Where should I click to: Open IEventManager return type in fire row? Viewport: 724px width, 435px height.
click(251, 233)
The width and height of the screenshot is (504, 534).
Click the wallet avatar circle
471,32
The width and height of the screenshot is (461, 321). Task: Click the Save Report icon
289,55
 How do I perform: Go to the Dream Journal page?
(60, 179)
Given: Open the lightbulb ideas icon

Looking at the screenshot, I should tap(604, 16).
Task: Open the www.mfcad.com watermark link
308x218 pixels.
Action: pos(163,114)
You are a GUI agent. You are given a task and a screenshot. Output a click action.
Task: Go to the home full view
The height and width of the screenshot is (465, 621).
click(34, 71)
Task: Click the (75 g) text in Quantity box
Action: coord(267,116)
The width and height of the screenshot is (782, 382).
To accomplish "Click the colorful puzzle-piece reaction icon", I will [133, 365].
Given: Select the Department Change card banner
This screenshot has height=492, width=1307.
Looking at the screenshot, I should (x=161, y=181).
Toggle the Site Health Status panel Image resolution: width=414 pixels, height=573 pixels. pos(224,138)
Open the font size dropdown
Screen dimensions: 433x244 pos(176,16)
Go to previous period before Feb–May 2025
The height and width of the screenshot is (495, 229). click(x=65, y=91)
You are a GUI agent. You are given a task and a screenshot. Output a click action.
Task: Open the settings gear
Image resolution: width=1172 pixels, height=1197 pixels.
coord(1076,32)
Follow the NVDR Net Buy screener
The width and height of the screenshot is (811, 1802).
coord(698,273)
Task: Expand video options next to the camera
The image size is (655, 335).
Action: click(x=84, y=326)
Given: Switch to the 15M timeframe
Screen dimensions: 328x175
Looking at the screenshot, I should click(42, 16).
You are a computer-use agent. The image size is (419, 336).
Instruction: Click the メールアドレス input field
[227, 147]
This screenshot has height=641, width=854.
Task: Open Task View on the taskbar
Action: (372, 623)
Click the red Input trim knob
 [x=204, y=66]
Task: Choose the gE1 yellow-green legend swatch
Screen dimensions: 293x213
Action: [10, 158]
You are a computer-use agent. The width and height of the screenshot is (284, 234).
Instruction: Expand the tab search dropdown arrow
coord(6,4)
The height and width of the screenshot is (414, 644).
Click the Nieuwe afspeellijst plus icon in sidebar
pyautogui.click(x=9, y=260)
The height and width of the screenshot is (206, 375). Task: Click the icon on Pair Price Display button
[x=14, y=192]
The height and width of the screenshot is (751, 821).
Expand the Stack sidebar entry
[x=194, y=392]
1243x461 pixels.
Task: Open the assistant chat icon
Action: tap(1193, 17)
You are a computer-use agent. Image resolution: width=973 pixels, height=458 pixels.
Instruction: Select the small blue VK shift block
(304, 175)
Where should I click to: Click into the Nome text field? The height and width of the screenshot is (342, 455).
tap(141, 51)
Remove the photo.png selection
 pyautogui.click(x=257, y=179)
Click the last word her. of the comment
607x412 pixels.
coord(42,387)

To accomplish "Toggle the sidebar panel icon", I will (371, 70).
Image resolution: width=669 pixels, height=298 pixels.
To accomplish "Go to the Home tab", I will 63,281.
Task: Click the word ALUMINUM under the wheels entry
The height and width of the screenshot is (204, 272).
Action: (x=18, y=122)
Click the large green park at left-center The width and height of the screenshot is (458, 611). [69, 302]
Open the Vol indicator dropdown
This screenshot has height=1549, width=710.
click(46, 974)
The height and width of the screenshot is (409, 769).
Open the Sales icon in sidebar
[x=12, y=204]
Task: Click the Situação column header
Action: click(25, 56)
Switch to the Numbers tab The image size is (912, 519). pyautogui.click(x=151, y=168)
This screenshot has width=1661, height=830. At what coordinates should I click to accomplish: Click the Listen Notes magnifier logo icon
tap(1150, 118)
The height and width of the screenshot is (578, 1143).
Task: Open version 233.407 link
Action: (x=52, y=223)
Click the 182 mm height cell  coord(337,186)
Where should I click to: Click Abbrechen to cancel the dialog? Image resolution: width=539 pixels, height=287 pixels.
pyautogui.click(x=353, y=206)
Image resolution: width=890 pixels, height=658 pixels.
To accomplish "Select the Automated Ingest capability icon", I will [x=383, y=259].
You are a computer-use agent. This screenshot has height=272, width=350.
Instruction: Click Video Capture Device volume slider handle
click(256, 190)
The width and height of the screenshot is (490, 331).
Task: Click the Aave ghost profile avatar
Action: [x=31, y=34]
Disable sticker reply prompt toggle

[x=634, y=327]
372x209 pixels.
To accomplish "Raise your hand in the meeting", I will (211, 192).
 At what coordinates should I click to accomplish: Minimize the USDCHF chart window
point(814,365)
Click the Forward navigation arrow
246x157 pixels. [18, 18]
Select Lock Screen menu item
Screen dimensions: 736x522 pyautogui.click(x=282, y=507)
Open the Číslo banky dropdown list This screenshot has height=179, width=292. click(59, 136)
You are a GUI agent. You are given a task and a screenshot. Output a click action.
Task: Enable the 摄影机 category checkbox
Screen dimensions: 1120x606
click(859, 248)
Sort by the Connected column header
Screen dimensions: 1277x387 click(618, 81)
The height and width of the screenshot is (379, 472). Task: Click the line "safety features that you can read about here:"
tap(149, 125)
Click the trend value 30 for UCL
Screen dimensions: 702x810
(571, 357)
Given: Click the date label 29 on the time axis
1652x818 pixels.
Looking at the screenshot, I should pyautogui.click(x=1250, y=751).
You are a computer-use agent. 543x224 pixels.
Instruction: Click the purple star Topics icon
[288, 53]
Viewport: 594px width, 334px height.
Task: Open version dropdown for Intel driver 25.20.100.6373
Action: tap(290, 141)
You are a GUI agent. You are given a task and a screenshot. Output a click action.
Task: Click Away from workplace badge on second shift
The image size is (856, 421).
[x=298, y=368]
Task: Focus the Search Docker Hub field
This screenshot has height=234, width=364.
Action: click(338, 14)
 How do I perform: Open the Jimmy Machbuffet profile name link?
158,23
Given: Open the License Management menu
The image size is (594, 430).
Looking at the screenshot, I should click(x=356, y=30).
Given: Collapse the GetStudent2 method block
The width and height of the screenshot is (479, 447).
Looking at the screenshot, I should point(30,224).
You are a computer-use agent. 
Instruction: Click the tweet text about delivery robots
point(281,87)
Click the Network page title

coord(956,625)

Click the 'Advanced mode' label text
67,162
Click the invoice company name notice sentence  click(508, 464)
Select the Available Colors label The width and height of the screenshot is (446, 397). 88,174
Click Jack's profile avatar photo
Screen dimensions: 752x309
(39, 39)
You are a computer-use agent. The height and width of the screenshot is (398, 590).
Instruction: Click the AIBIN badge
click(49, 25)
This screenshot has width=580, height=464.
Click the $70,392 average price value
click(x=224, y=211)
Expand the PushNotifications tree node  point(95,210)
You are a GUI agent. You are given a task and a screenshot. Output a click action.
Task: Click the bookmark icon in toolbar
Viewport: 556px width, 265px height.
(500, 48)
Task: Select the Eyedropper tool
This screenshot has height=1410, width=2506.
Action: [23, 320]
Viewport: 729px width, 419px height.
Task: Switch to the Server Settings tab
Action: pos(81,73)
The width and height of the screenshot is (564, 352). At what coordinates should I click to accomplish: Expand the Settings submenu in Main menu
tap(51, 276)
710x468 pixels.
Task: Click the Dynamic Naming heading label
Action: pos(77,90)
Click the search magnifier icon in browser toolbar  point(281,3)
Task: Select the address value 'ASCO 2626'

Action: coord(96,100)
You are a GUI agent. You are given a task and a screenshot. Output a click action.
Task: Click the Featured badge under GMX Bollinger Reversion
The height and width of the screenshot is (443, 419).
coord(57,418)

□ □ □ □ □

- _Exercise directions_
Report every line from the material above that mentions the word "toolbar".

- _Solution to the problem_
Task: Click the bookmark icon in toolbar
Click the search magnifier icon in browser toolbar  point(281,3)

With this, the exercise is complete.